Latvia warned again on homeless Russian cash

By bne IntelliNews May 6, 2013

Ben Aris in Moscow -

When the EU effectively closed down Cyprus' offshore banking regime last month it made some $20bn of Russian money homeless. One of the more likely new havens for that cash is the Latvian banking sector, and despite denials from Riga, Moody's warned on May 2 that Russian cash is already starting to arrive.

Russian deposits have gone from a boon to a liability. Thanks to the haircut imposed on depositors in Cyprus, storing large amounts of Russian cash now almost guarantees that you won't get an EU-backed bailout if your financial sector gets into trouble.

The upshot is no one wants to open their doors to the vagabond Russian cash. However, Latvia is heavily exposed as so many Russian businesses already have accounts there, making it hard to stop them depositing more money.

That is the main reason Latvia is such an obvious destination. It's also in the EU but Slavic. As a legacy of Soviet days there's a large Russian population, while several boutique banks cater specifically to Russian businesses looking for an banking entrepot into the EU.

Moody's Investors Service said that in the last month the volume of Russian cash leaking out through the capital controls Cyprus imposed at the end of March is already increasing and putting pressure on Latvian banks. According to data from the Central Bank of Cyprus, €6.4bn left at the end of 2012, but no one is clear how much has left since March.

The Latvian Finance and Capital Market Commission (FCMC) said in April that the volume of deposits made by non-residents increased by approximately €400m in the first quarter of the year and is rising. Non-resident deposits, which make up almost half the Baltic nation's total, rose 32%in the last two years, while domestic savings fell 2%, Moody's points out in its report.

"We expect further deposit inflows into the Latvian system, which is stable by comparison [with Cyprus], although we recognize such flows are currently limited by the capital controls," Moody's analysts Richard B. Foster and Simon Harris write.

However, currently at least, the Latvian banking sector is in a lot stronger position than that of Cyprus, despite its previous proclivity to offer banking services to Russia. It's financial sector is reassuringly small; the total nominal value of the economy was $22.2bn in 2012, according to the World Bank, with the banking sector accounting for a relatively modest 90% of GDP, way less than Cyprus' 800%.

The issue is that if an outsized banking sector like Cyprus' gets into trouble then the government has no hope of mounting a rescue. It simply has nowhere near enough to bail out a beast that is multiple-times the size of the whole economy. Latvia's banking sector, on the other hand, is small enough for the government to deal with any problems on its own - in theory anyway.

By way of comparison, Slovenia already has a huge $3bn-$4bn hole in its banking sector balance sheet due to bad loans. Ljubljana points out that its banking sector is only about 50% of GDP, and insists it can deal with the problem on its own, and that there's no need to panic.

However, Latvia's banks are not big borrowers on international capital markets, and depend on deposits to fund their operations.

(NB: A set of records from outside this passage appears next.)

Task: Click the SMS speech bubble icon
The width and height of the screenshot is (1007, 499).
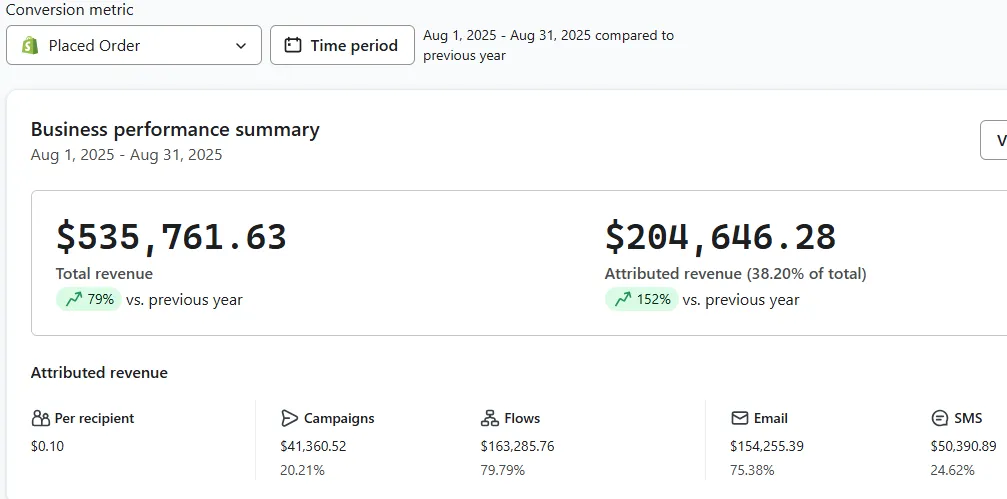Action: click(x=940, y=418)
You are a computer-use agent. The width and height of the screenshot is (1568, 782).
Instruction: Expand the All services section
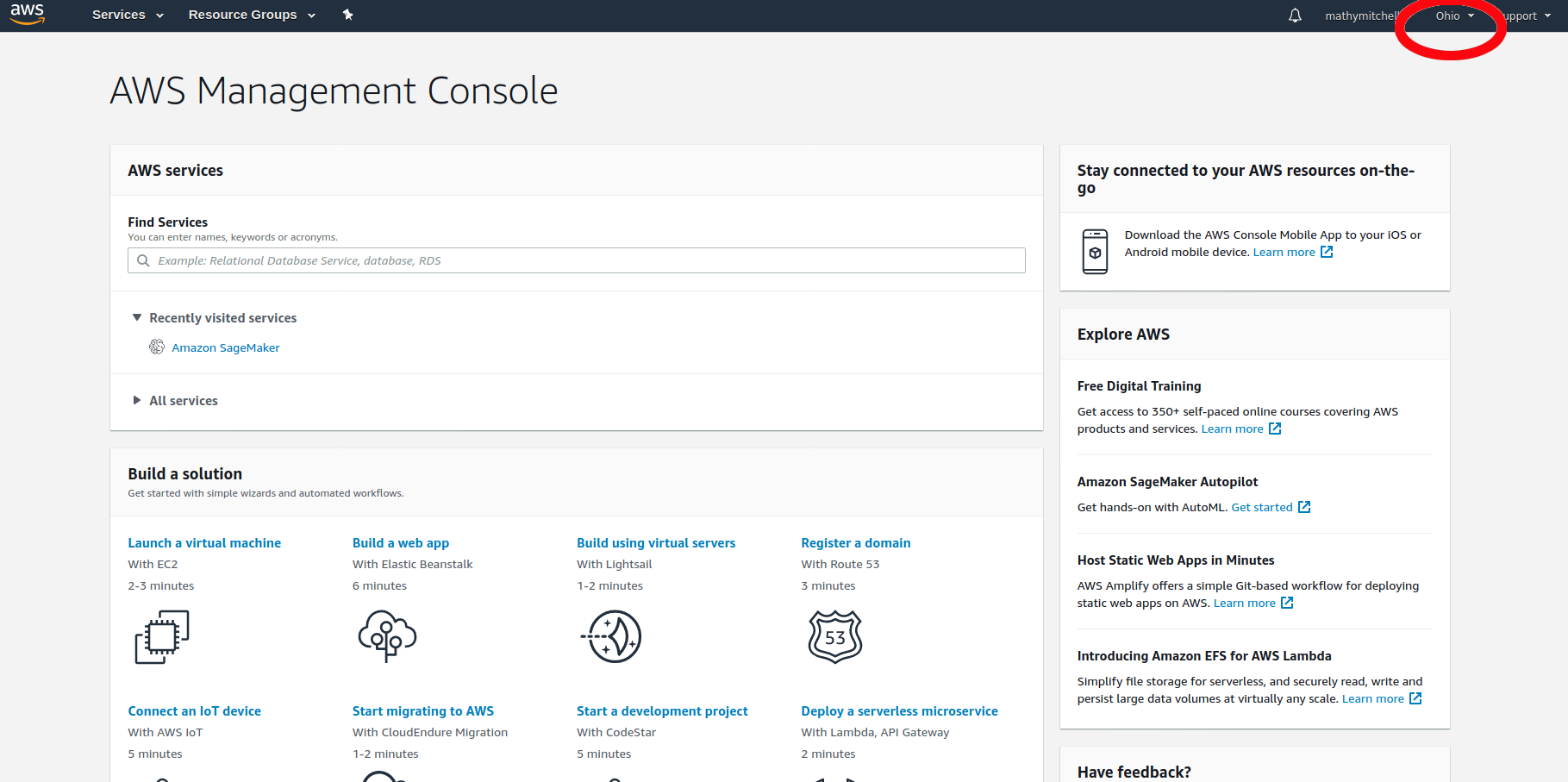click(137, 401)
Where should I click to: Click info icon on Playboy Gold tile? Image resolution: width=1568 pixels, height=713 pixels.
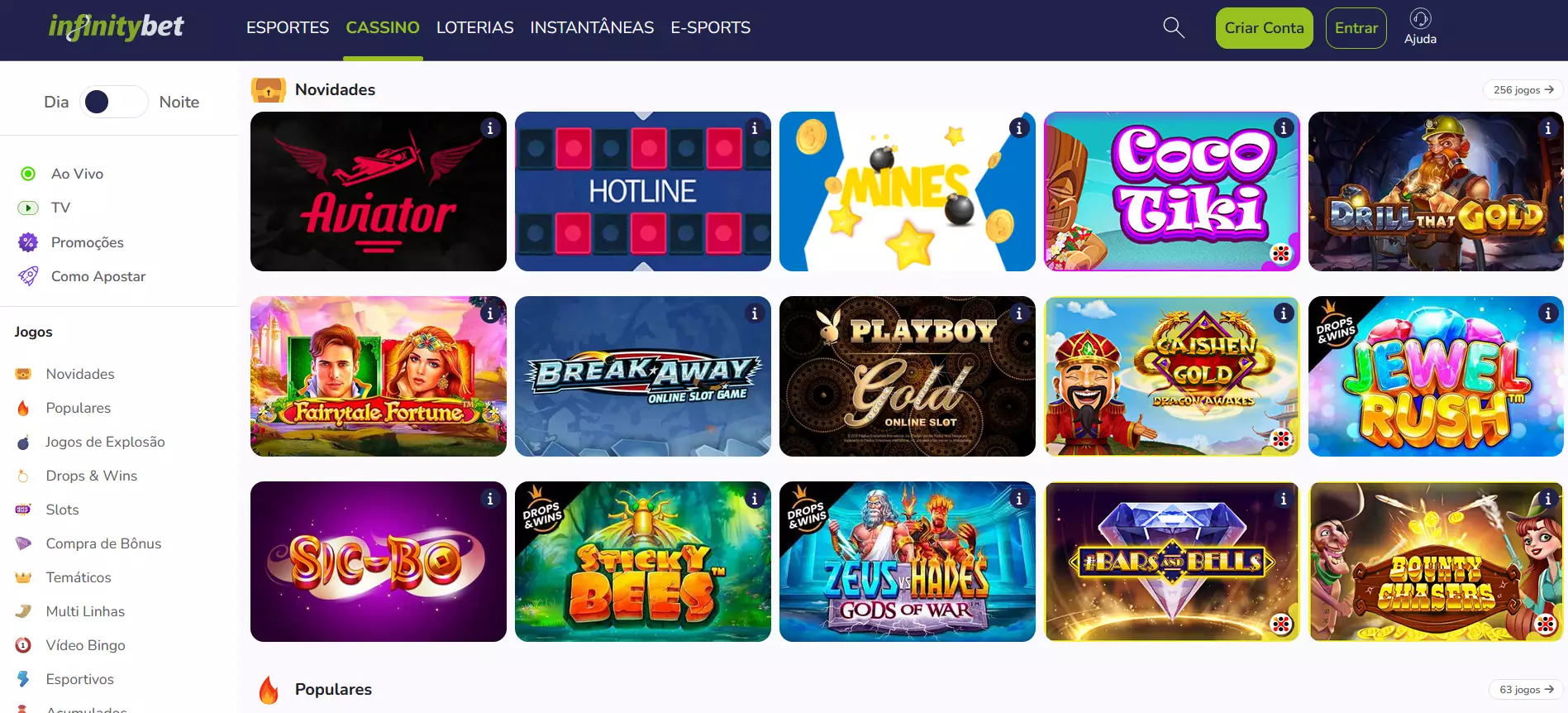1019,313
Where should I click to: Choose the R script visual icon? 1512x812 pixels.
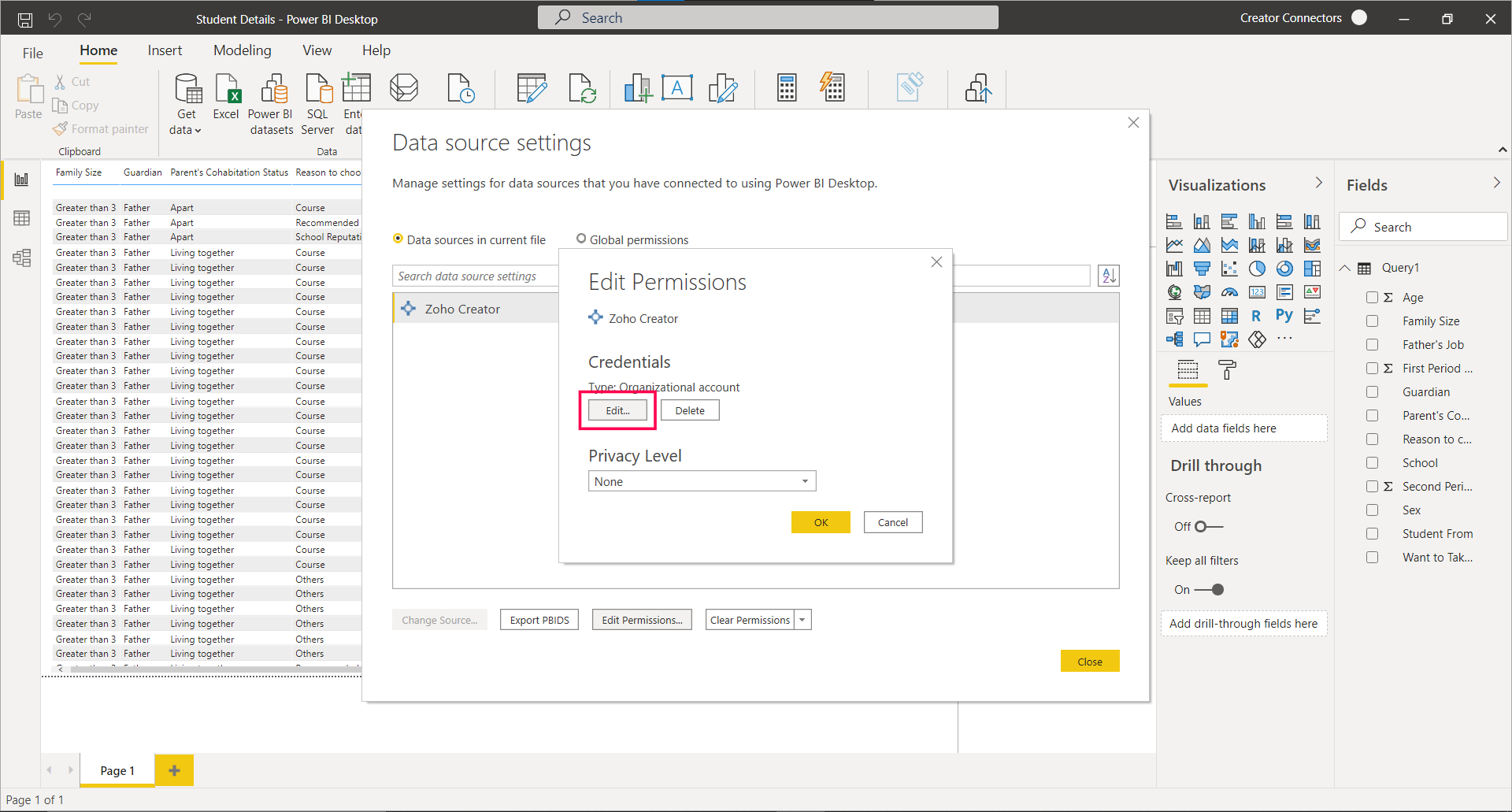1256,316
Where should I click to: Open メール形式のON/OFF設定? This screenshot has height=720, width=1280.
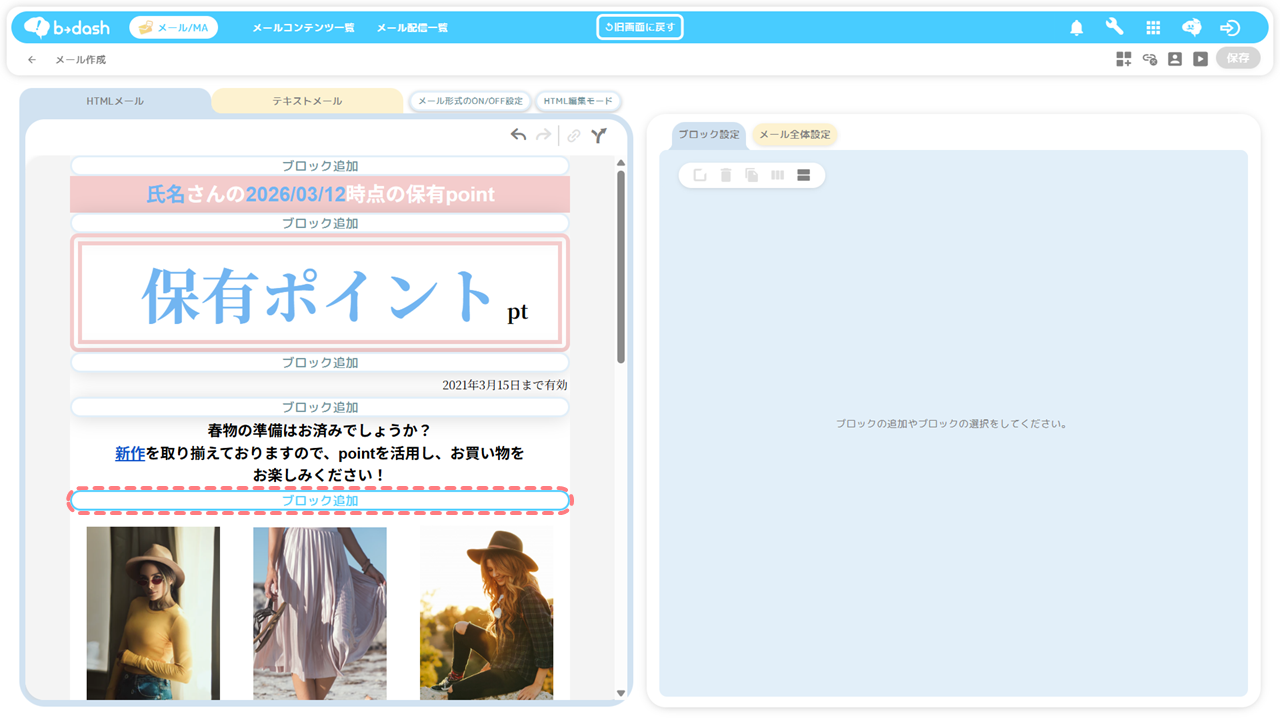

Therefore, the question of where this money comes from is sensitive: Moody's notes that foreign deposits are a lot less stable than domestic deposits, and 49% of the money on account in Latvia is foreign - almost all of which is thought to be Russian.

"Deposits of non-residents create additional risks, because they complicate the banking system, which threatens the stability of the financial system," the agency warned.

And that's the crux of the problem. Taking in an extra €400m of Russian cash is not an issue, but if the country takes in all of the €20bn currently looking for a home then that would double the size of the banking sector to about 200% of GDP, and boost the share of foreign money to around three-quarters of the total on account. Put together, this makes Latvia susceptible to a very nasty banking crisis - and because the money is Russian, it can be almost certain that the EU won't step in to help if Riga does get into trouble. Not surprisingly the Latvian authorities have been quick to deny that the county is a haven for Russian cash.

"It is not true that Russian money from Cyprus is flooding into Latvia: extensive investigation by our office has confirmed that any changes in total non-resident accounts in 2013 are consistent with historical averages. Latvia's $10bn in total non-resident deposits is not remotely close in size to the $75bn that flowed through Cyprus," Kristaps Zakulis, the Latvian financial regulator, said on April 24.

However, details on exactly what is going on remain sketchy. Moody's said the inbound money is not equally divided among Latvian banks. While the agency thinks that part of the increase in deposits is simply due to the economic recovery that Latvia has recently enjoyed, at the same time deposits from the Commonwealth of Independent countries (CIS) have also played a "significant role" in Latvia's banking system growth. The question now is how much more money will end up in Latvia.